Nothing wrong with that if it floats yer boat in a very audiophile sort of way.

Actually the amp is capable of being quite neutral with no 'sound' of its own at all. Like any high performance equipment, it has to be used correctly. Its also helpful to understand why it exists (which is not to act as a special effects processor). I'm happy to engage in that discussion, but it would appear to be a topic for another thread. Alternatively, we could discuss it on PM. Or derail this thread if you prefer. But as a hint, there is more to it than simple reaction to the impedance curve of the speaker. First off, no speaker is flat, second, human perception of distortion exists with tipping points in the brain wherein tonality created by distortion can take precedence over actual FR errors. Finally not all speakers are designed around the expectation that the amplifier be a perfect voltage source; despite that the expectation is that the speakers will nevertheless be neutral.

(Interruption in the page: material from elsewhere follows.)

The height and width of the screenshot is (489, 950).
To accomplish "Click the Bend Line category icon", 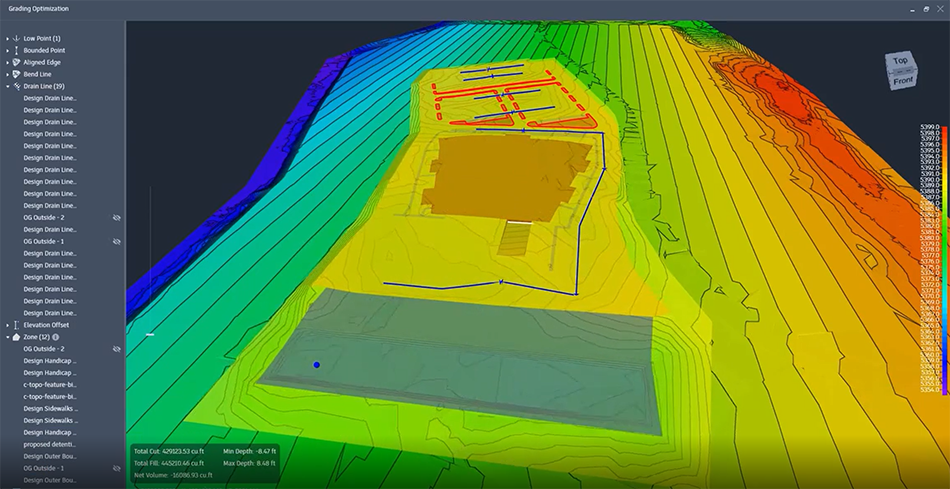I will [x=16, y=74].
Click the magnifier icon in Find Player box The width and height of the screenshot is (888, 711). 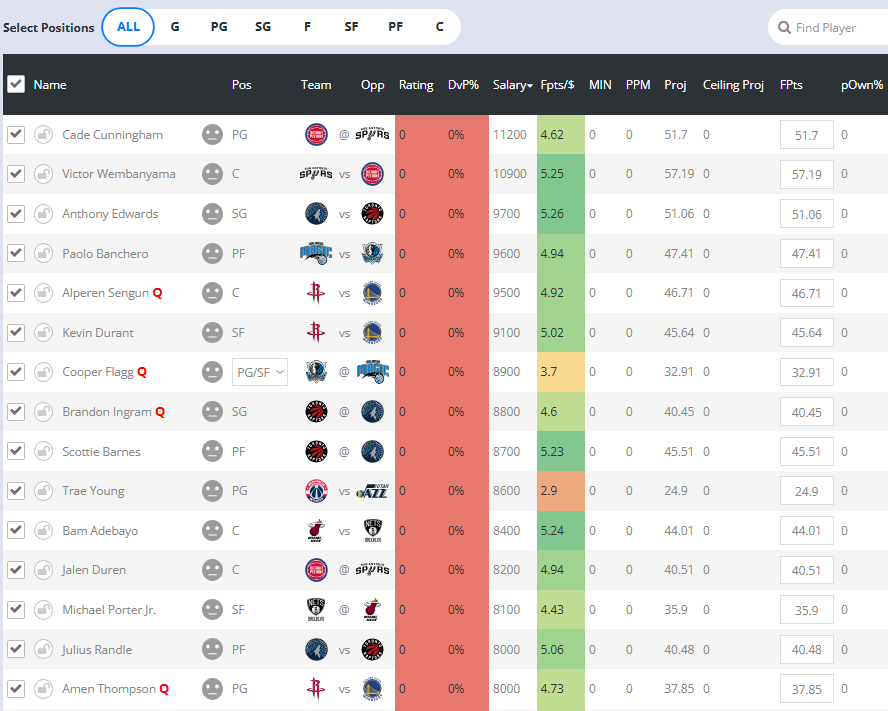point(784,28)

If you were to put in in a nutshell, the current SET fad (which started about 1990; not sure if 'fad' is the right word) requires that speakers not expect the amp to be a perfect voltage source (instead, they are expected to be a 'power source' as the speaker will be power driven rather than voltage driven); this amplifier is intended to go after SETs on their own turf as it is less expensive, much wider bandwidth, far more powerful, far less distortion at any power level and its quiet enough to be used on high efficiency (+100db) loudspeakers. BTW, SETs have unmeasurable distortion at low power levels and that is one reason why they are around. So the S-30 beats them up on any speaker they can drive. And because it has more power it can drive speakers that most SETs simply cannot. Once you understand those facts the amp makes more sense.

Is it bad to be an audiophile? Your use of the word seems to suggest that.

Quote
Or in more laymans term, you can't fix stupid

You can fix ignorance, stupid is forever. Not everyone over there is ignorant, nor stupid; both are a problem in all aspects of humanity. You seem to be engaging in a bit of Dunning-Kruger yourself.


 

Re: A day of vinyl -- a reminder of inferior technology

Reply #124
Quote
Still waiting.

I had forgotten about that.

What sort of format does the audio file need to be? How do you ascertain its not been tampered with? Will an audio file from my phone do the job? Otherwise I have to bring equipment from the studio which will be a pain.